__What this task involves__: Repeat the listing below exactly as given.

__Dataset entries__:
--*--

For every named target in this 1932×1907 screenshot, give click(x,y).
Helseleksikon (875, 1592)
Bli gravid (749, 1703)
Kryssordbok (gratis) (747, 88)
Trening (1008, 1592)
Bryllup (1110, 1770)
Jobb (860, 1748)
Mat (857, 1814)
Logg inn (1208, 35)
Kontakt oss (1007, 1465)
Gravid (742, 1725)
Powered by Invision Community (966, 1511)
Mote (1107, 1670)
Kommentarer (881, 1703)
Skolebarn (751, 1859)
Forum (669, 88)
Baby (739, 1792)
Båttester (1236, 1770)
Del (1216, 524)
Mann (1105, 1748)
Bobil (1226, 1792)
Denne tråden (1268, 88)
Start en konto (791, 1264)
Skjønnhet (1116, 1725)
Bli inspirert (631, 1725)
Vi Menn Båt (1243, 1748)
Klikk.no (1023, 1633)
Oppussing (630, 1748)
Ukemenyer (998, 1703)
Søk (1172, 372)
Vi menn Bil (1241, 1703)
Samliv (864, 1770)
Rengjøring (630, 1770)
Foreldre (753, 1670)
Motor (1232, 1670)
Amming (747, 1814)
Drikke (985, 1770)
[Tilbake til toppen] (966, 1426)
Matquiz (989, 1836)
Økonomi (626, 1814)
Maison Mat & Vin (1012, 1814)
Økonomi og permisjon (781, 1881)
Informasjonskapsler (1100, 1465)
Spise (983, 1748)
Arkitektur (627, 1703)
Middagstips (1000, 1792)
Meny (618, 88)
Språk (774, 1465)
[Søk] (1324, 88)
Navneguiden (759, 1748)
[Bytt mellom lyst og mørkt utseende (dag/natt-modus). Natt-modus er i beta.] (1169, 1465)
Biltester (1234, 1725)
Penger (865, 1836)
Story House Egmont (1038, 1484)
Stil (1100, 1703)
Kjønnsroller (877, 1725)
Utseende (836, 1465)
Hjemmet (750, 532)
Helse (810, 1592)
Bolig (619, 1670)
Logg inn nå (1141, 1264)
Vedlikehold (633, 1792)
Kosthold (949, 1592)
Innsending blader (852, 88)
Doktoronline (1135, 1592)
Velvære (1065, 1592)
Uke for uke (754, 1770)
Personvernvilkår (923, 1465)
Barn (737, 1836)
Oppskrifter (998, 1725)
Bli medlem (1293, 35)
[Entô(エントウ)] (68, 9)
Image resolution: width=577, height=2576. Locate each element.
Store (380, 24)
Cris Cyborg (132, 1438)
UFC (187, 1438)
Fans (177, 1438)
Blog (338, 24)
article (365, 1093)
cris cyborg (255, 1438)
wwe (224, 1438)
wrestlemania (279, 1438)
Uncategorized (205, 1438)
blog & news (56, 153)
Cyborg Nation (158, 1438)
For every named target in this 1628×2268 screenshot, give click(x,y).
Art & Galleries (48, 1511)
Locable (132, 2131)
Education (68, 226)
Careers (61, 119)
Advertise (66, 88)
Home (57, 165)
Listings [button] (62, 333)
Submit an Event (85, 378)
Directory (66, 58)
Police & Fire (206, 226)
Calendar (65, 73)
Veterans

--*--

__Answer space__:
For every named target in this 1932×1907 screenshot, give click(x,y).
Helseleksikon (875, 1592)
Bli gravid (749, 1703)
Kryssordbok (gratis) (747, 88)
Trening (1008, 1592)
Bryllup (1110, 1770)
Jobb (860, 1748)
Mat (857, 1814)
Logg inn (1208, 35)
Kontakt oss (1007, 1465)
Gravid (742, 1725)
Powered by Invision Community (966, 1511)
Mote (1107, 1670)
Kommentarer (881, 1703)
Skolebarn (751, 1859)
Forum (669, 88)
Baby (739, 1792)
Båttester (1236, 1770)
Del (1216, 524)
Mann (1105, 1748)
Bobil (1226, 1792)
Denne tråden (1268, 88)
Start en konto (791, 1264)
Skjønnhet (1116, 1725)
Bli inspirert (631, 1725)
Vi Menn Båt (1243, 1748)
Klikk.no (1023, 1633)
Oppussing (630, 1748)
Ukemenyer (998, 1703)
Søk (1172, 372)
Vi menn Bil (1241, 1703)
Samliv (864, 1770)
Rengjøring (630, 1770)
Foreldre (753, 1670)
Motor (1232, 1670)
Amming (747, 1814)
Drikke (985, 1770)
[Tilbake til toppen] (966, 1426)
Matquiz (989, 1836)
Økonomi (626, 1814)
Maison Mat & Vin (1012, 1814)
Økonomi og permisjon (781, 1881)
Informasjonskapsler (1100, 1465)
Spise (983, 1748)
Arkitektur (627, 1703)
Middagstips (1000, 1792)
Meny (618, 88)
Språk (774, 1465)
[Søk] (1324, 88)
Navneguiden (759, 1748)
[Bytt mellom lyst og mørkt utseende (dag/natt-modus). Natt-modus er i beta.] (1169, 1465)
Biltester (1234, 1725)
Penger (865, 1836)
Story House Egmont (1038, 1484)
Stil (1100, 1703)
Kjønnsroller (877, 1725)
Utseende (836, 1465)
Hjemmet (750, 532)
Helse (810, 1592)
Bolig (619, 1670)
Logg inn nå (1141, 1264)
Vedlikehold (633, 1792)
Kosthold (949, 1592)
Innsending blader (852, 88)
Doktoronline (1135, 1592)
Velvære (1065, 1592)
Uke for uke (754, 1770)
Personvernvilkår (923, 1465)
Barn (737, 1836)
Oppskrifter (998, 1725)
Bli medlem (1293, 35)
[Entô(エントウ)] (68, 9)
Image resolution: width=577, height=2576. Locate each element.
Store (380, 24)
Cris Cyborg (132, 1438)
UFC (187, 1438)
Fans (177, 1438)
Blog (338, 24)
article (365, 1093)
cris cyborg (255, 1438)
wwe (224, 1438)
wrestlemania (279, 1438)
Uncategorized (205, 1438)
blog & news (56, 153)
Cyborg Nation (158, 1438)
For every named target in this 1628×2268 screenshot, give click(x,y).
Art & Galleries (48, 1511)
Locable (132, 2131)
Education (68, 226)
Careers (61, 119)
Advertise (66, 88)
Home (57, 165)
Listings [button] (62, 333)
Submit an Event (85, 378)
Directory (66, 58)
Police & Fire (206, 226)
Calendar (65, 73)
Veterans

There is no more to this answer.